### DOCUMENT EXCERPT
────
Swedish agricultural cooperative

Lantmännen (Swedish for 'farmers', literally 'land/rural men') is a Swedish agricultural cooperative. Owned by 19,000 Swedish farmers, they have 10,000 employees, operations in over 20 countries and an annual turnover of SEK 18 billion (approximately EUR 6.2 billion).

The cooperative owns several food brands, such as AXA, Kungsörnen, START!, Finn Crisp, Amo, Vaasan, Myllyn Paras, Bonjour, Hatting, Korvbrödsbagarn, and Scan.

== Acquisitions ==
In December 2023, Lantmännen announced the acquisition of HKScan's Swedish operations, including the brands Scan, Pärsons, and Bullens. The transaction was approved by relevant authorities in early 2024, and brought Lantmännen all of the Swedish subsidiaries, personnel, and production facilities previously managed by HKScan Sweden AB.

In September 2024, Lantmännen acquired Entrack, a supplier of wear parts and undercarriage components for construction and agricultural machinery. Entrack operates internationally in Sweden, Finland, Poland, and Italy.
────
### DATA
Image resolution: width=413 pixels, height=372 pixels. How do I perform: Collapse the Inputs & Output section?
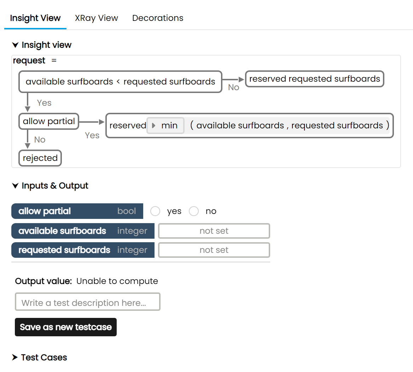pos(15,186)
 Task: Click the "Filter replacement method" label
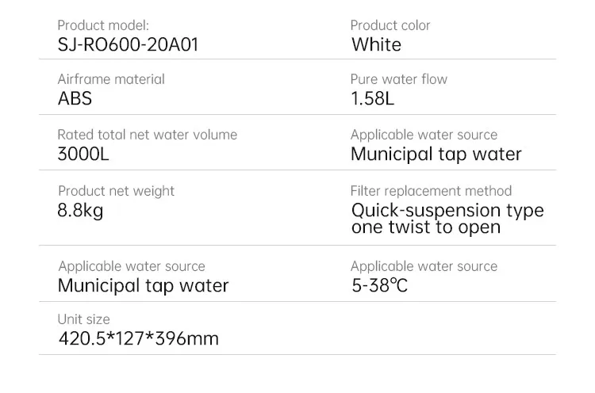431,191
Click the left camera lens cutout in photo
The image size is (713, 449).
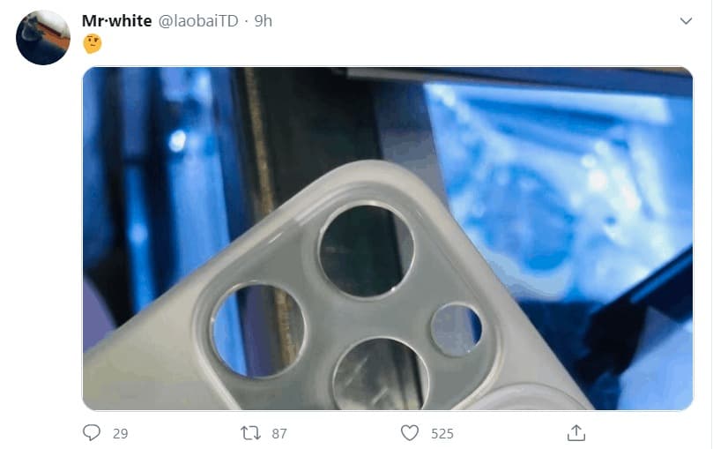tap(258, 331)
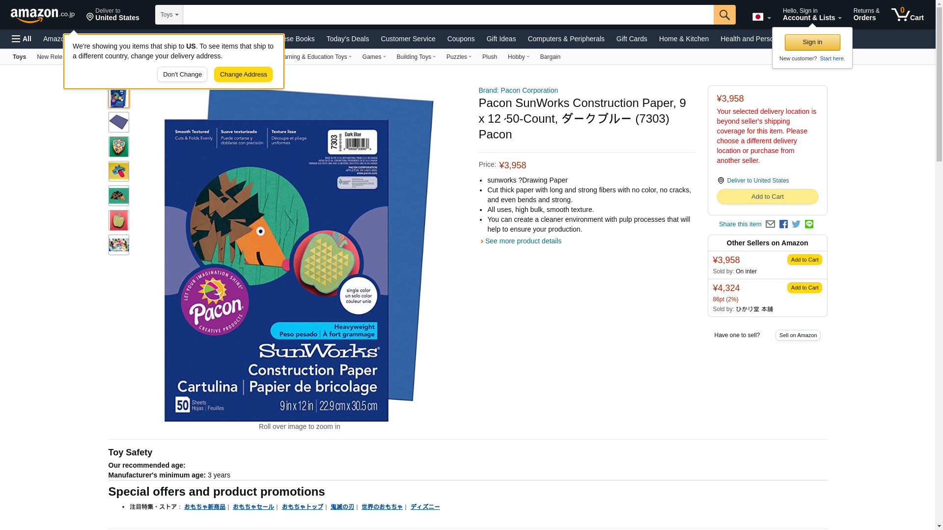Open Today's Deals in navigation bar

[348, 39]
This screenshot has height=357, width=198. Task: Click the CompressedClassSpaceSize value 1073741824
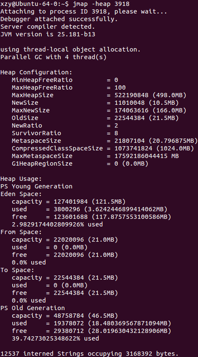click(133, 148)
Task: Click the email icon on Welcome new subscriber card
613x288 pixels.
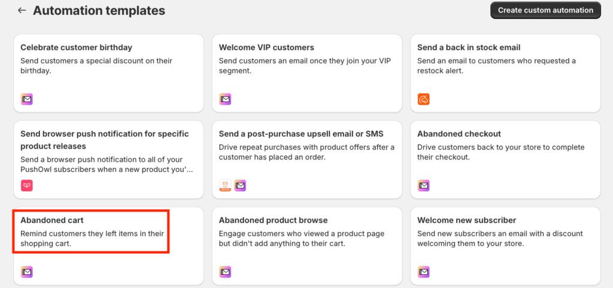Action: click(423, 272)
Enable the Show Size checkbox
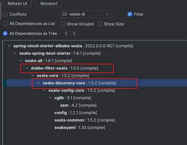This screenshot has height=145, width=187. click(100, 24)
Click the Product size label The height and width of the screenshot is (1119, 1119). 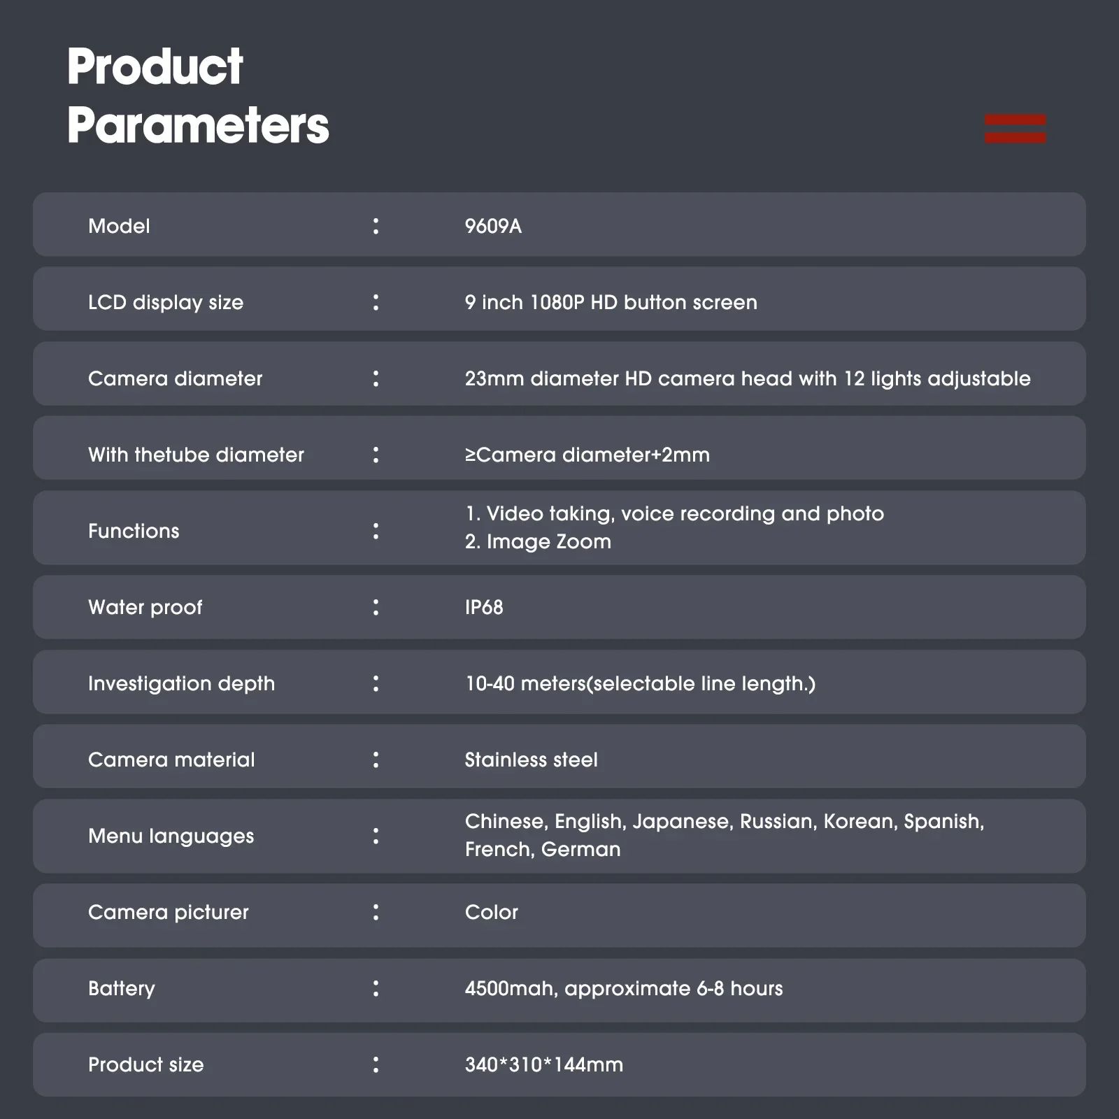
────
### QUESTIONS ON THE MATERIAL
[1] In the Lantmännen text, which company's Swedish operations did Lantmännen announce it would acquire in December 2023?
[2] Write out the part of the Lantmännen text between "In September 2024, Lantmännen" and "Poland, and Italy.", inclusive.

### SOLUTIONS TO THE TASKS
[1] HKScan's Swedish operations.

[2]
In September 2024, Lantmännen acquired Entrack, a supplier of wear parts and undercarriage components for construction and agricultural machinery. Entrack operates internationally in Sweden, Finland, Poland, and Italy.